Aussie Broadcasters Back Call To Ditch Election Ad Blackout
Industry bodies Free TV Australia and Commercial Radio Australia have backed the recommendation by the country’s Senate Legal and Constitutional Affairs Legislation Committee for the removal of what is described as “archaic restrictions” on political advertising on television and radio.
The Committee, chaired by Senator the Hon Ian Macdonald, unanimously called on the government to give consideration to amending the provisions in the Broadcasting Services Act 1992 that prohibit broadcasters showing any election advertisements in the three days before an election. The restriction does not apply to print or online advertising.
The Committee’s report noted that the current television and radio advertising blackout “does nothing to stop broader electioneering on those days. Moreover, many voters cast their votes before election day, and voters need not be shielded from electioneering in order to make well-considered votes.”

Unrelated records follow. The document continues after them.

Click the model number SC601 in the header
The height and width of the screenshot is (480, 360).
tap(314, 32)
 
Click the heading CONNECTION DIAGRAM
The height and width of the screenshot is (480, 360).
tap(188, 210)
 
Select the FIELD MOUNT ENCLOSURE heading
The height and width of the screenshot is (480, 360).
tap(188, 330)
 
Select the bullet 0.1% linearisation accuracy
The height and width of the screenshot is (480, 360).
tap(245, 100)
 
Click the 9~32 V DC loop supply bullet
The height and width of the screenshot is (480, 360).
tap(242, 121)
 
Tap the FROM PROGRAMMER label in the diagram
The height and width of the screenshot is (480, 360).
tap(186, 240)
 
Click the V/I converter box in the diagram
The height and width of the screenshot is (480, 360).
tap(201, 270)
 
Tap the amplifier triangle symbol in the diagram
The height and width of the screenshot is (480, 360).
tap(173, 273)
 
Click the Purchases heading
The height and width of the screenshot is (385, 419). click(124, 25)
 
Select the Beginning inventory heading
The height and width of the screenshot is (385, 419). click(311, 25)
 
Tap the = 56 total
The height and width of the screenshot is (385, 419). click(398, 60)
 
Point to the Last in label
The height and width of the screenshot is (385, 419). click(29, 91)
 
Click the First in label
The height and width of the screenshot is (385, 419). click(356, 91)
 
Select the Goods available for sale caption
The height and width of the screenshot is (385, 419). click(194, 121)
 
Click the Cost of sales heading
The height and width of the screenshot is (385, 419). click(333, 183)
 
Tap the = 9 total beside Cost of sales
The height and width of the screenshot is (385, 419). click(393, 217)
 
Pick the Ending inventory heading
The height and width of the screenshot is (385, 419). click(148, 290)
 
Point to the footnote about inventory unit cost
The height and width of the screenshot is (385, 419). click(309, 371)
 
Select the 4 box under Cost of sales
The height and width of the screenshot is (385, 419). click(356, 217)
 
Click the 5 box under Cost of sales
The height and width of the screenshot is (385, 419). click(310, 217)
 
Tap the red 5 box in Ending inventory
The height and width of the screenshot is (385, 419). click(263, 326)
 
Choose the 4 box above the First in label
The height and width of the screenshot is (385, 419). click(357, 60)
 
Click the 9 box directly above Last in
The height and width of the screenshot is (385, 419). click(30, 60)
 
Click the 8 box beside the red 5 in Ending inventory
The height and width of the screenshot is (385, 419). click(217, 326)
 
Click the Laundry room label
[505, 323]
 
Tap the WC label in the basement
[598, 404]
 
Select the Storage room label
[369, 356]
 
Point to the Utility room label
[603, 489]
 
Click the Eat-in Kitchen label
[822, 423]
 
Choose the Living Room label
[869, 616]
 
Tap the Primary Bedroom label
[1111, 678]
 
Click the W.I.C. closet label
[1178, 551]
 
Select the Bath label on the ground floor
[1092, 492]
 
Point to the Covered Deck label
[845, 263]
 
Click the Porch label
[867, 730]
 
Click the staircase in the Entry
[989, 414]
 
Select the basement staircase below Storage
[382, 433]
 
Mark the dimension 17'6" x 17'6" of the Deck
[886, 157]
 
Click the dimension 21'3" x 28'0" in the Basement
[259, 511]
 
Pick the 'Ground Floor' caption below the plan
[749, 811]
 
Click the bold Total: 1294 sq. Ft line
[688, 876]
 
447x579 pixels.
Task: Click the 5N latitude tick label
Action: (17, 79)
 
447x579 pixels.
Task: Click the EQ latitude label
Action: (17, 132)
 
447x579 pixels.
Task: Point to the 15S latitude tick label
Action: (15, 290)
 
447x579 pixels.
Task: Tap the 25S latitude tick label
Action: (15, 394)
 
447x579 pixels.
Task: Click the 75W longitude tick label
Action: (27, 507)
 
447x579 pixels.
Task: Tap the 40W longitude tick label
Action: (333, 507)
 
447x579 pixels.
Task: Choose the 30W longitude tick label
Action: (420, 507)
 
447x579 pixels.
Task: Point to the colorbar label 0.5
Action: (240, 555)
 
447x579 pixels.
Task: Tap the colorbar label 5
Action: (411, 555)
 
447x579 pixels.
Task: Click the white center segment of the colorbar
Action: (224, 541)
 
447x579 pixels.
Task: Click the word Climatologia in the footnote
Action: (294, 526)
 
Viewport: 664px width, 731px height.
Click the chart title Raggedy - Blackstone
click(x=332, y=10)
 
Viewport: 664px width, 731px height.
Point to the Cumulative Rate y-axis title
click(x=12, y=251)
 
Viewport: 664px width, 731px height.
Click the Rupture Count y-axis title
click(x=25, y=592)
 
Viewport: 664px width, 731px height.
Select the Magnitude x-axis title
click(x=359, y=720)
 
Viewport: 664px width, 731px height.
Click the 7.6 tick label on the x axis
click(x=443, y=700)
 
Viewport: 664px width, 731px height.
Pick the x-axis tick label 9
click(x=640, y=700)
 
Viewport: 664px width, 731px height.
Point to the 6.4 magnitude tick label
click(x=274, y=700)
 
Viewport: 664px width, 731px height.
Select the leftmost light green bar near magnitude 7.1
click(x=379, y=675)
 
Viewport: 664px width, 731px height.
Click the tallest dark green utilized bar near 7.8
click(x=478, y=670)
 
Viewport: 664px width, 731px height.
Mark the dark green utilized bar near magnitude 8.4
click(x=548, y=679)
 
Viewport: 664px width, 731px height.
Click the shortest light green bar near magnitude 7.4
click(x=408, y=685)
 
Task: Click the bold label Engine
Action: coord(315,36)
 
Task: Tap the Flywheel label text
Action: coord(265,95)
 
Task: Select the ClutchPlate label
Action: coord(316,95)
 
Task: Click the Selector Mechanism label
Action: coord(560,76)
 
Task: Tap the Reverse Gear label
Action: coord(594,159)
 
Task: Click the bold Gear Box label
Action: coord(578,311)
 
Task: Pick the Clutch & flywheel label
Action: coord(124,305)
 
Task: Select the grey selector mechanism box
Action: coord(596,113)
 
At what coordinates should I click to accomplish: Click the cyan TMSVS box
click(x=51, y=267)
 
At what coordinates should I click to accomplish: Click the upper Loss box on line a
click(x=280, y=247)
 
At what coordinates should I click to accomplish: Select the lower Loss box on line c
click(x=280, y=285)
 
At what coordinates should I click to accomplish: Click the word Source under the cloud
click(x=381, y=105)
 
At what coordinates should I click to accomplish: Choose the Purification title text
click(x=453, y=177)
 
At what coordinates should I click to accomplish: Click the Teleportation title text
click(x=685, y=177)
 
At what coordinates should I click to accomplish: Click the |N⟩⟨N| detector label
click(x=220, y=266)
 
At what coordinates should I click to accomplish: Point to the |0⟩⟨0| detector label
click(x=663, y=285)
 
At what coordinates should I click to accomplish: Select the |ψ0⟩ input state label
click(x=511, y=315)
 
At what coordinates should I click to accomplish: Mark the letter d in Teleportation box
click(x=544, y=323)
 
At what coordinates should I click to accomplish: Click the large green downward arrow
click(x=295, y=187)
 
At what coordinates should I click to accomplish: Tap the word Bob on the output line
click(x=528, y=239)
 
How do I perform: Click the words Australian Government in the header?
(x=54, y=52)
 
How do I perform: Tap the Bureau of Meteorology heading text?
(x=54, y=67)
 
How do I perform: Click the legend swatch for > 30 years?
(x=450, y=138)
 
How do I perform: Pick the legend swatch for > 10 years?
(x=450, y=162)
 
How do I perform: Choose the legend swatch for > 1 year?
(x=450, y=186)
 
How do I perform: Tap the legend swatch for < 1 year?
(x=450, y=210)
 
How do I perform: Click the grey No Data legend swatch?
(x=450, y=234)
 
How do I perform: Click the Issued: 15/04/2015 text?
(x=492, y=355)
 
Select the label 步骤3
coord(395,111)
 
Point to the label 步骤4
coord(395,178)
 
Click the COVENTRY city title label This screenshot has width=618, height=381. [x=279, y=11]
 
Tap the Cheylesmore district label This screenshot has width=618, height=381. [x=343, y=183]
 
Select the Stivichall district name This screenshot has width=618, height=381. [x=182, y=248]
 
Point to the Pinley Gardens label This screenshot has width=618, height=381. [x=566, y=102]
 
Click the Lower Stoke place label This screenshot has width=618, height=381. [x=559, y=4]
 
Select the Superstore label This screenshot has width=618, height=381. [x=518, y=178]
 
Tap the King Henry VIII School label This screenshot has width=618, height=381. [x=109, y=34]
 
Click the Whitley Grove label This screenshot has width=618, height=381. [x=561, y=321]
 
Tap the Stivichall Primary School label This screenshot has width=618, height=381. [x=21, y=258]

Free TV Australia CEO, Bridget Fair, said, “The election advertising blackout is arcane and outdated and we fully support the committee’s recommendation to get rid of it.
“The restriction was introduced more than a quarter of a century ago and has been made redundant by changes in the media industry, in particular, the rise of online media. It’s farcical that broadcasters have to adhere to the three-day blackout, while the unregulated digital platforms can run ads right up to – and on – election day.
“It makes absolutely no sense that come election day, the only place you won’t find a political ad is on television or radio,” she said.
Joan Warner, chief executive officer of Commercial Radio Australia said, “This election advertising blackout rule is an old restriction that hasn’t caught up with modern media.
“We’re very pleased the Senate Legal Committee has now also unanimously voiced concerns regarding ‘the appropriateness of the electoral advertising blackout’ in a changing media landscape. This advertising blackout has a significant financial impact on local radio broadcasters, and we welcome its removal as soon as possible to remove inequity in the marketplace and end the differential treatment of local radio stations.”
“It’s time to modernise the many outdated laws that disadvantage commercial free-to-air television broadcasters in competing with new media platforms,” said Free TV Australia CEO, Bridget Fair. “Ditching the ban on television and radio ads in the three days before an election is a logical and fair first step.”
Under the current regulatory imbalance, three days before an election, political ads cannot be placed on local radio but can be placed in digital media, print, direct and outdoor as well as being sent by sms directly to personal to mobile phones right up until the closing of the polls.